> [Saved entries]:
########################################

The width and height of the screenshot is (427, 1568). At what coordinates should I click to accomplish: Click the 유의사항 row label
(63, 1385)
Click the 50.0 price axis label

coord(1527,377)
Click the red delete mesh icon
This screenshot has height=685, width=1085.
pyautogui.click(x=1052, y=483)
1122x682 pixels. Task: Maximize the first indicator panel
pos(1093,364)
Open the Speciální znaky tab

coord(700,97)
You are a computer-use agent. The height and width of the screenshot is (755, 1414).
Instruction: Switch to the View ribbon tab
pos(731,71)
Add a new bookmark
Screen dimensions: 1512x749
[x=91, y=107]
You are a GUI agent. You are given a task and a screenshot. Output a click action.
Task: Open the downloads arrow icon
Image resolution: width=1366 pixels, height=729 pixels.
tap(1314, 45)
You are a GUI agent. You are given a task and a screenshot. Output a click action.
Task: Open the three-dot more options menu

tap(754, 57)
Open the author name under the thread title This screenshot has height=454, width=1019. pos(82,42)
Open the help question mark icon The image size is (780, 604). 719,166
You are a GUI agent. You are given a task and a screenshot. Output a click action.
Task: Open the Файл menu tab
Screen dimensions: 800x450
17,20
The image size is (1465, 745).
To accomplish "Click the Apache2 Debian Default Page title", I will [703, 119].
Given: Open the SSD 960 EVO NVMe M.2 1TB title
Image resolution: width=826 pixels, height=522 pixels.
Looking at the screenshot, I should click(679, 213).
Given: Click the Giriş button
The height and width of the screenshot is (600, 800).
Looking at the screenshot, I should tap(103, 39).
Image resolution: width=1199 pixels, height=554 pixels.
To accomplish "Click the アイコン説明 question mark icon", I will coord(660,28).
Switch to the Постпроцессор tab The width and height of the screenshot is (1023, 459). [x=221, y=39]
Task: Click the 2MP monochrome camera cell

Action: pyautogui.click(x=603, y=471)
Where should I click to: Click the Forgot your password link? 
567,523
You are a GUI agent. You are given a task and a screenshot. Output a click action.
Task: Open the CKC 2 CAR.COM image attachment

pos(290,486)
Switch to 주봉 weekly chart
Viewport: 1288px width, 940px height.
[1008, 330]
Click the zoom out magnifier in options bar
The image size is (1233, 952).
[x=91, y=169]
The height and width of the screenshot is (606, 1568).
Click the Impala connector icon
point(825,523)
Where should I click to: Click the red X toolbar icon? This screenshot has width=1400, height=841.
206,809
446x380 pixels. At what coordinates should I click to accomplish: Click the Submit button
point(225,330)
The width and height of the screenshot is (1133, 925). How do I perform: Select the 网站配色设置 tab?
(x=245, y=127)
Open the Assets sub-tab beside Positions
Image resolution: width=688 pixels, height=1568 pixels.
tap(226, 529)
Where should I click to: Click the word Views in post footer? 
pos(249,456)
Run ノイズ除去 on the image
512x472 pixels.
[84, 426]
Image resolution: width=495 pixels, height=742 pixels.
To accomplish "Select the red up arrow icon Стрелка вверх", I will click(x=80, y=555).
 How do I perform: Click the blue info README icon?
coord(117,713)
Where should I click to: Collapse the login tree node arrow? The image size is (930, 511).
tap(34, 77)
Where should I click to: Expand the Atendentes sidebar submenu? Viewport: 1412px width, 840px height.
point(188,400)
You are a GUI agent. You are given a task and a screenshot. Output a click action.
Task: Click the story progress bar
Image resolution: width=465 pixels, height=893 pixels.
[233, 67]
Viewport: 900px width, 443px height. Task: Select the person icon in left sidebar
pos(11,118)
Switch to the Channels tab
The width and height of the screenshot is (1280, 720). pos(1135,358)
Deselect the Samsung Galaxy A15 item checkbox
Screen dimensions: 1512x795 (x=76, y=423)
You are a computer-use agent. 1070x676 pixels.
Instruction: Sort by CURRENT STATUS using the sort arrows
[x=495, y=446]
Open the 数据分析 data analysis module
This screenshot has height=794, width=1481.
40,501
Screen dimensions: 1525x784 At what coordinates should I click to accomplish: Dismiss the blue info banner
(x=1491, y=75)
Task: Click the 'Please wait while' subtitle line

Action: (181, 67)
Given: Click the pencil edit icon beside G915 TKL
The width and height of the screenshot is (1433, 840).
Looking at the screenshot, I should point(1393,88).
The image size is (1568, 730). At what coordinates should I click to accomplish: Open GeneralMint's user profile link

########################################

> [Exercise objective]: State the number of lines in the records that include the word "will", and add nothing to it.

> [Task answer]: 3